Steve and his wife Mona of 53 years and counting raised their son Jeremy and their daughter April. Time goes so fast now it’s scary,” Steve said. As Steve neared retirement age, he decided he wanted to open a different type of business that would allow him to fulfill his love of antiques and slow down time a little bit. He purchased The Smith Company building in 1996 and finally had a place where he could sell the many antiques he had collected over the years.

“With this business, if I’m an hour late in the morning no one cares. If I close an hour early, no one cares. It’s laid back,” Steve reflects.

Steve jokes that he probably needs help to deal with his obsession to collect antiques. “It’s probably a sickness.
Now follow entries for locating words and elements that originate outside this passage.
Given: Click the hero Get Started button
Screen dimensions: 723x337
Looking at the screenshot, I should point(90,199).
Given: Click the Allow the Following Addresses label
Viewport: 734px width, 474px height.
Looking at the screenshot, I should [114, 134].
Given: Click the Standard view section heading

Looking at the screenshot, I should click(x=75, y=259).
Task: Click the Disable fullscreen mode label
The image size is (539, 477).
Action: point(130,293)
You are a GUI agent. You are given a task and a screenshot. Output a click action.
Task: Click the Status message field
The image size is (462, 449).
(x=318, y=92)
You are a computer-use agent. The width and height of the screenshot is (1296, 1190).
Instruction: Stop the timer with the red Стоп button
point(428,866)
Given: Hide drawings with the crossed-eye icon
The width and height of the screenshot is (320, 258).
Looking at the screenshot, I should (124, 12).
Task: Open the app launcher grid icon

I’ve been to the doctor, and there is no pill for it.”

Over the years, Steve has made a decent living selling pieces of his antique collection to tourists and Mainers alike. “It makes money, but not a lot of money.”  Part of being laid back is looking at a business “not to get rich, but to make a living and be comfortable.”

He never gets tired of seeing how customers react when they spy an item that takes them back to their childhood or when they encounter the sheer volume of his wares. “People will often say, ‘I’ve never seen so much stuff! Where do we start?’” What he often reminds them is that “the stuff” they see here is not available for sale in regular present-day, mass-market stores.
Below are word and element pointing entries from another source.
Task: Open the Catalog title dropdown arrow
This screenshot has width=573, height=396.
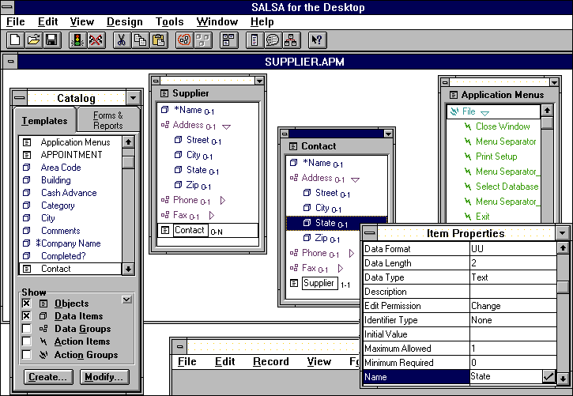Action: (133, 99)
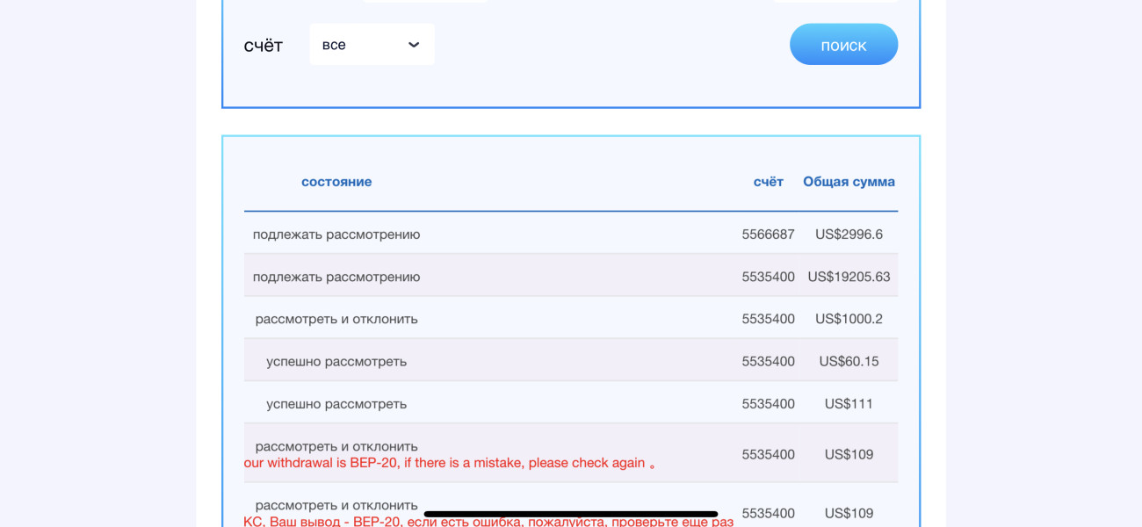Click the red English BEP-20 withdrawal message
This screenshot has height=527, width=1142.
point(450,463)
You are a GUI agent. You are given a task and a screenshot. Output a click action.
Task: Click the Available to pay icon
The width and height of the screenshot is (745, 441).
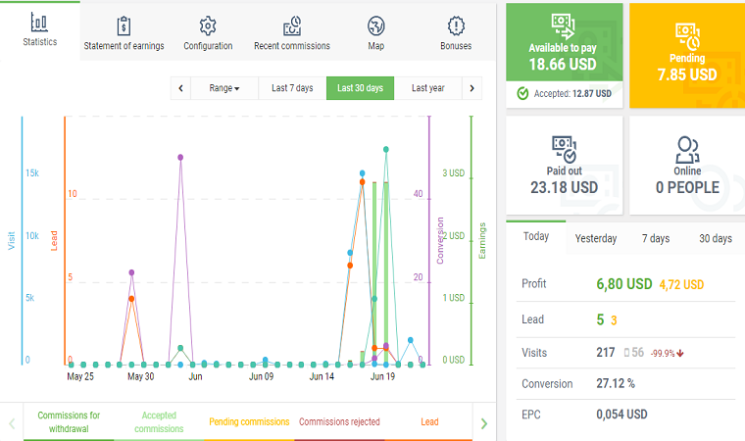tap(564, 26)
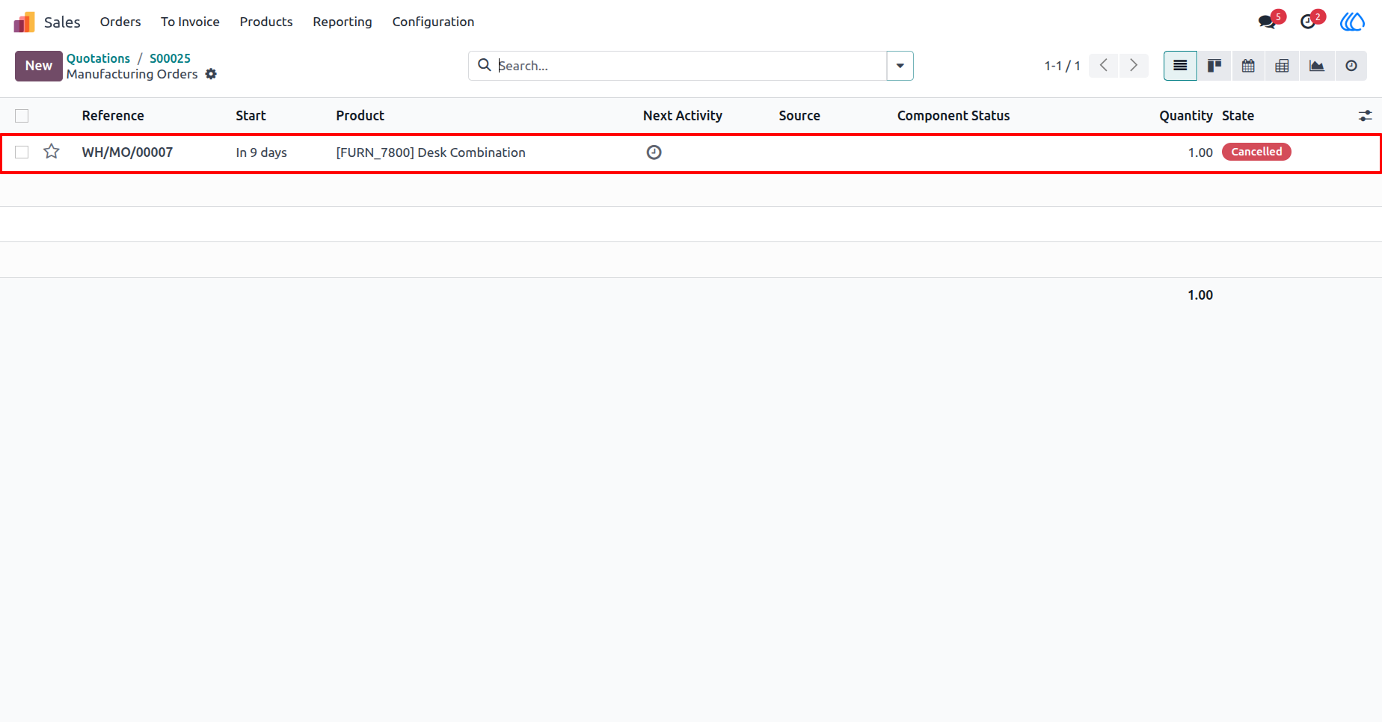Switch to Graph view

[x=1316, y=66]
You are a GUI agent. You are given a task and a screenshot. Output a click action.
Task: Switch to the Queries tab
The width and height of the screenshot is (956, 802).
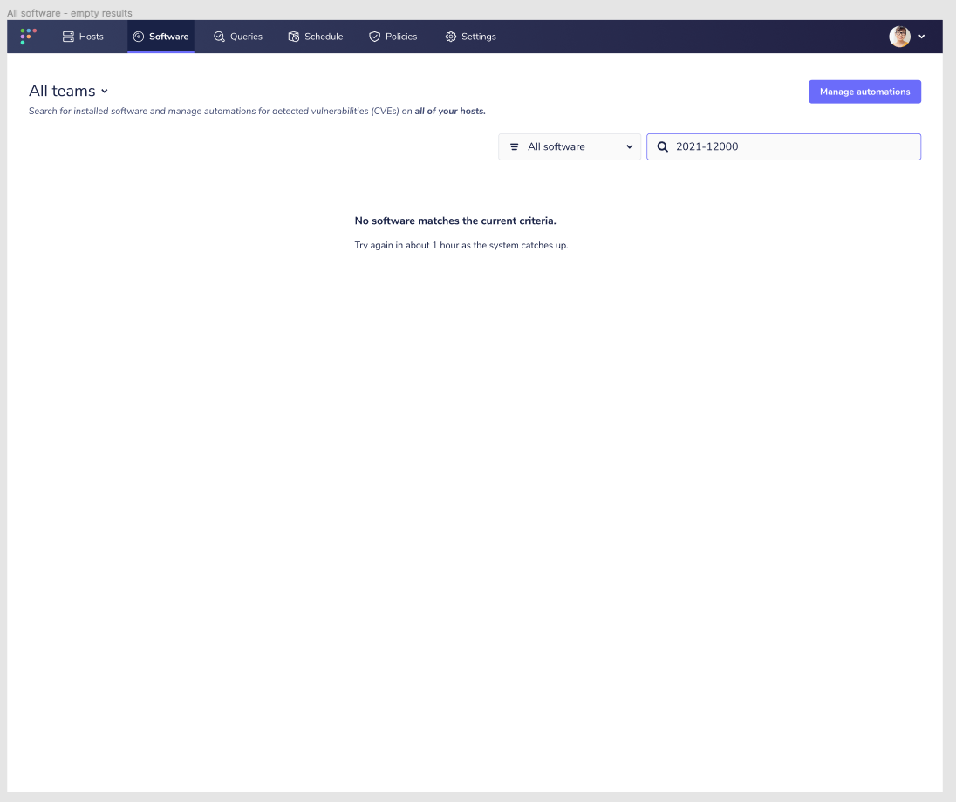point(237,36)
Barbara Starr, a Boston area resident who has a summer home in nearby Freedom, New Hampshire, discovered that fact firsthand when she found a Barbie thermos just like the one she had in her school lunchbox. She makes it a point to browse in Steve’s store whenever she finds herself in Cornish. “There is always something new when you come in here,” Barbara observed.
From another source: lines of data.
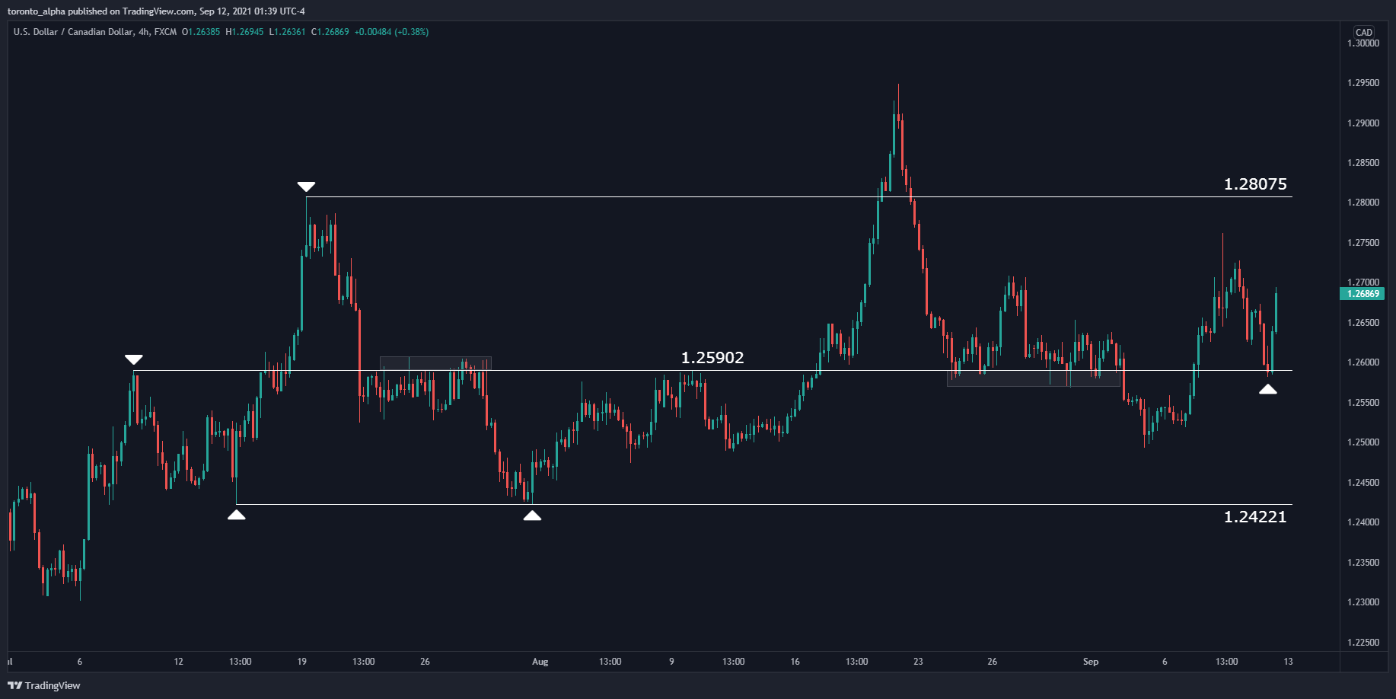Image resolution: width=1396 pixels, height=699 pixels.
Task: Select the Sep label on the time axis
Action: [1092, 662]
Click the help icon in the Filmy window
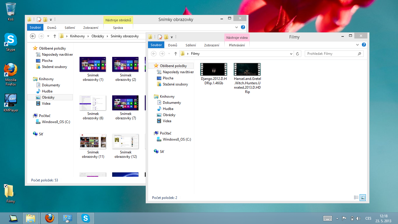Image resolution: width=398 pixels, height=224 pixels. [x=364, y=45]
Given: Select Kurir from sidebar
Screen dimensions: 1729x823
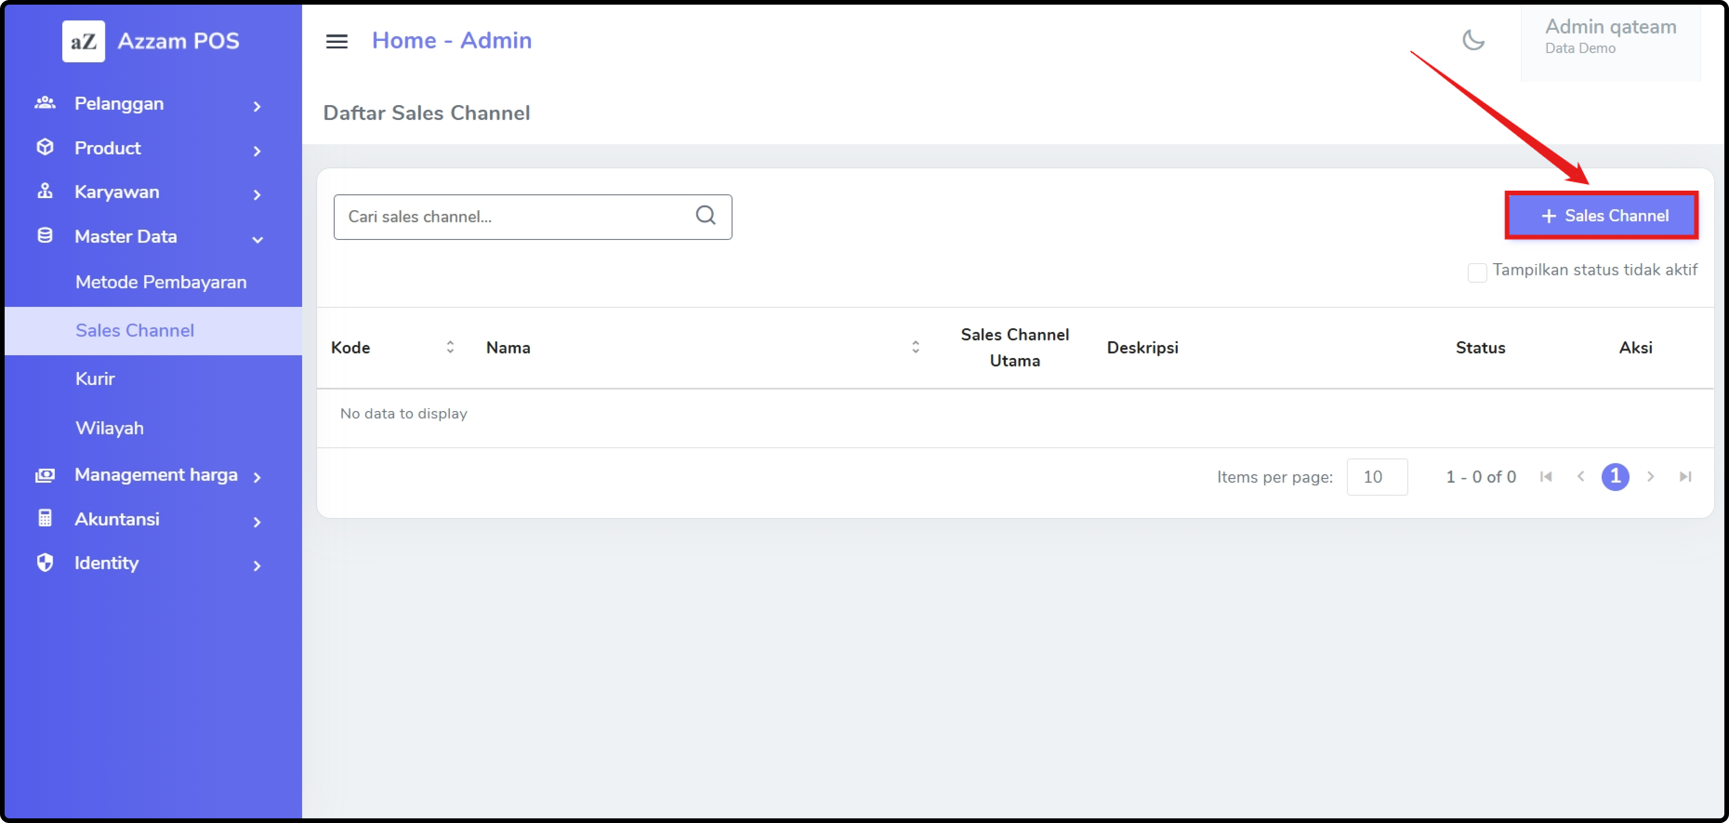Looking at the screenshot, I should tap(95, 379).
Typically, Steve will see as many as 300 to 400 people come to his store each day during the height of the summer tourism season. They are so impressed with the sheer depth of his inventory.

“I’ve had thousands of people tell me I should charge admission” because they feel it is like a museum of Maine life. The collection in Steve’s store shows a time when the rhythm of the world beat at a slower pace, and people celebrated the simple things in life.

It is quite understandable that some people might feel that Steve’s store is like a museum. Every item once belonged to a Maine homeowner or business and was part of the ebb and flow of everyday life back in the 1920s, 1930s, 1940s, and so on. On one wall is a 1910 Western Electric phone, an original landline, selling for $385. Customers can turn the crank on the right side of the phone and put the receiver up to their left ear and speak into the phone, to an operator who has long since placed her final call.

Nearby is old Texaco fire engine toy that surely brought a smile to some little boy’s face one Christmas morning in 1948. There are plenty of radios that once broadcast everything from FDR’s famous fireside chats during the Great Depression to whimsical Fibber McGee and Molly.

Rows of old oil cans, boxes of laundry detergent, food items, clocks, pots and pans, baseball bats, walking sticks, posters, and memorabilia—all these objects and more enable customers to feel like they stepped through a time portal to another time, when the world was a less complicated place.

One of Steve’s favorite items is a large, rotating, octagonal wooden cabinet with 89 drawers. It was once used in a hardware store in North Windham, where the drawers contained hundreds of parts, nuts, bolts, screws, and fixtures. Its price was $5,950, and Steve admits that he would have a hard time letting it go.

“I’ve always had a problem getting attached to things,” Steve said. It used to be, “If I liked it at all, I wouldn’t sell it. I had to change that.”

He gets a lot of satisfaction knowing that his customers value the antiques in his store as much as he does. “It makes me feel good that the person buying it really enjoyed it, and I know it will be around for a while,” Steve said.

If Steve has his way, he will also be around for a long time. “You’re either into it or you’re not into it. I plan on doing this for a long time, yes.”

One of his customers interjected, “Until you’re 100, right, Steve?”